Do you understand? They cannot be changed. It is impossible to change them.

> This is stated in the beginning because, the Government of India seems more interested in solving it that way. Renaming of the current Bengali script in the Unicode Standard with a name acceptable to all has been proposed by many. The problem with the renaming solution is there, both in the Bengali and Assamese side and most important a technical problem is associated with it.

There are no technical problems with the character encoded at U+09F0. The only problem is that you like to call this WOBO or ASSAMESE LETTER RA and the standardized (and unchangeable) character name is BENGALI LETTER RA WITH MIDDLE DIAGONAL. This is not a technical problem. This is a matter of cosmetics. It might be a matter of national pride, but it is trivial and unimportant. Since the character names cannot ever be changed, your campaign cannot succeed.

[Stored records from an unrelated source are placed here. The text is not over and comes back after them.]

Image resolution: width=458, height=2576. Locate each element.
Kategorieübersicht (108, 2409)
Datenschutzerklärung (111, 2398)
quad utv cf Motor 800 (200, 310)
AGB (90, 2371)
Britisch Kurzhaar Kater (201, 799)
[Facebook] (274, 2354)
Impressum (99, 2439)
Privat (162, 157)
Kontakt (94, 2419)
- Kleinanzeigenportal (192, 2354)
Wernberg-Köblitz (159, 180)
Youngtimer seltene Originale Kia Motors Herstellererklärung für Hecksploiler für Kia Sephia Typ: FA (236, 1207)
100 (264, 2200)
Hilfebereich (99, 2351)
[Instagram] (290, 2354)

Please find another way to defend and support your language and culture.

> A. Will the Bengali community agree to it, considering that the present Bengali code chart is serving their purpose quite well. The Bengali community is there in two sovereign countries India and Bangladesh.

It doesn't matter. The character names cannot be changed.

> B. The major problem lies on the Assamese side, will the renaming be limited to the renaming of the name of the Script and Code chart only or will it include the misrepresented character descriptors' nomenclature also. For example the following Assamese characters have Bengali descriptors, different from how they would have been described in Assamese.

It doesn't matter. The character names cannot be changed.

> Supposing renaming is taken up as the best solution for solving the controversy

Renaming will not happen. It cannot be taken up. Moreover, there is no controversy, except the one that you want to create. If there are other people in Assam who are also complaining about this, you CAN help them. Here is how:

Read what I have written above and learn from it. Then go teach your colleagues in Assam.

> then the whole current Bengali Code Chart of the Unicode Standard will have to have alternative nomenclature beginning with the title of the script like ASSAMESE AND BENGALI and the individual characters will also have alternative character descriptors like this :
>
> U+09B8 "স" e0 a6 b8 = BENGALI LETTER SA / ASSAMESE LETTER XA (DONTIYA)
>
> U+09AF "য" e0 a6 af = BENGALI LETTER YA / ASSAMESE LETTER ZA (ANTUSTYA)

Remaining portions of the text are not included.